I like how the Dallas Federal Reserve feels obligated -- and permitted -- to preface its positive assessment of the objective economic facts with a disclaimer that "We don't like Trump."
Following missed expectations at the Philly Fed, Richmond Fed, Empire Fed, and PMIs; The Dallas Fed manufacturing survey smashed expectations - soaring to 33.4, the highest since Nov 2005.
Which caused the Dallas fed to say:
We may not like the way things are communicated and the division in the country, but the policies are improving conditions for the workers and employers. We will be putting our tax savings and costs savings from a reduced regulatory environment back into expanding the business and hiring more people. The U.S. is more competitive internationally, but it’s still far from ideal. We increased salaries and bonuses as a way to retain top talent and hire more quality people. I hope we keep reducing burdensome regulations and start reducing waste, debt, corruption, ineffective programs and the overall size of the government.
Since AllahPundit is obsessing about why Christians (who he harbors obvious contempt towards) are giving Trump the same pass on infidelity that the nation gave to Clinton, maybe he could examine the reasons Clinton got a pass (a booming economy) and use his super-smart blogger analysis to probe a possible connection between an economy performing well and a population's willingness to extend a lenient standard of judgment to a president.

- _Tasks_
a: Rescale the listing from its first line through the line containing "will (67, 44).", inclusive. Reproduce every line, requests included, but multiply each coordinate in the answers by 1.45 and round to the nearest whole number, with halves rounded up.
b: Resume the commentary on the Dallas Fed manufacturing survey, starting after its last sentence.

- _Source material_
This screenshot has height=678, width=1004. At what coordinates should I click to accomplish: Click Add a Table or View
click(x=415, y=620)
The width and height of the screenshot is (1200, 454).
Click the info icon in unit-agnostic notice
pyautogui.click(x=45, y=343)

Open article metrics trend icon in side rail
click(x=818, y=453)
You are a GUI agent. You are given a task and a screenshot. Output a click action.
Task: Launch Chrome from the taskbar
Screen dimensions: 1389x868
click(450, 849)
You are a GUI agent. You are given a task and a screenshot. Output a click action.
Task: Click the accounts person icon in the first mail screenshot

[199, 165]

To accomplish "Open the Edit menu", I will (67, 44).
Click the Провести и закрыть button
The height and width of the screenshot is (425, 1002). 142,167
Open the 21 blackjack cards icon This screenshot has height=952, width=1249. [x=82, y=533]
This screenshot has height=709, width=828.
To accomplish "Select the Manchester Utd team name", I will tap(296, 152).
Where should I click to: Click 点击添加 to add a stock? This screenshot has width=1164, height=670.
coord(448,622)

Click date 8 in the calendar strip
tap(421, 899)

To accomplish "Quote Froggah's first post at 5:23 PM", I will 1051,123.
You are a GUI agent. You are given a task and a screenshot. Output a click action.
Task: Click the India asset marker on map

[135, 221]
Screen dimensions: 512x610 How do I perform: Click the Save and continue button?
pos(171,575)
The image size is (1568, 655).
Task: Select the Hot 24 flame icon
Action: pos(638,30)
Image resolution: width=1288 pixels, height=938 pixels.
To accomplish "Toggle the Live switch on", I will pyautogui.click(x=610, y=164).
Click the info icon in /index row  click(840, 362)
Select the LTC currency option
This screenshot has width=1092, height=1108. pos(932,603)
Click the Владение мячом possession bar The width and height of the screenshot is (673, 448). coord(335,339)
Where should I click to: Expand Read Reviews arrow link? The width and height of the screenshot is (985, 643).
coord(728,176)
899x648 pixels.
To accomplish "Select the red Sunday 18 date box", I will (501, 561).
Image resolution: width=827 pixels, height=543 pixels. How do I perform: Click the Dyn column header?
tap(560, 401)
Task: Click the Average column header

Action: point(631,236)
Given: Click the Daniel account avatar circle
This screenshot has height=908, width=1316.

- _Exercise responses_
a:
This screenshot has height=678, width=1004. At what coordinates should I click to accomplish: Click Add a Table or View
click(x=602, y=899)
The width and height of the screenshot is (1200, 454).
Click the info icon in unit-agnostic notice
pyautogui.click(x=65, y=497)

Open article metrics trend icon in side rail
click(x=1186, y=657)
You are a GUI agent. You are given a task and a screenshot. Output a click action.
Task: Launch Chrome from the taskbar
Screen dimensions: 1389x868
click(653, 1231)
You are a GUI agent. You are given a task and a screenshot. Output a click action.
Task: Click the accounts person icon in the first mail screenshot

[289, 239]

To accomplish "Open the Edit menu", I will (97, 64).

b:
Also, he might consider the possibility that when a population feels as if it's under siege (primarily because it is under siege), they will tend to be supportive of their few prominent defenders. It's a thing called hierarchy of needs -- hard needs like survival come first, soft needs like self-actualization (including having opinions and preferences on third- and fourth-order concerns like virtue-signaling) come last.
As a friend of mine observed: starving people don't virtue signal. They don't have the time or energy for such trivial posturing.
Or naah. Maybe it'd be a good week for a bunch of Atheists Are Better headline items.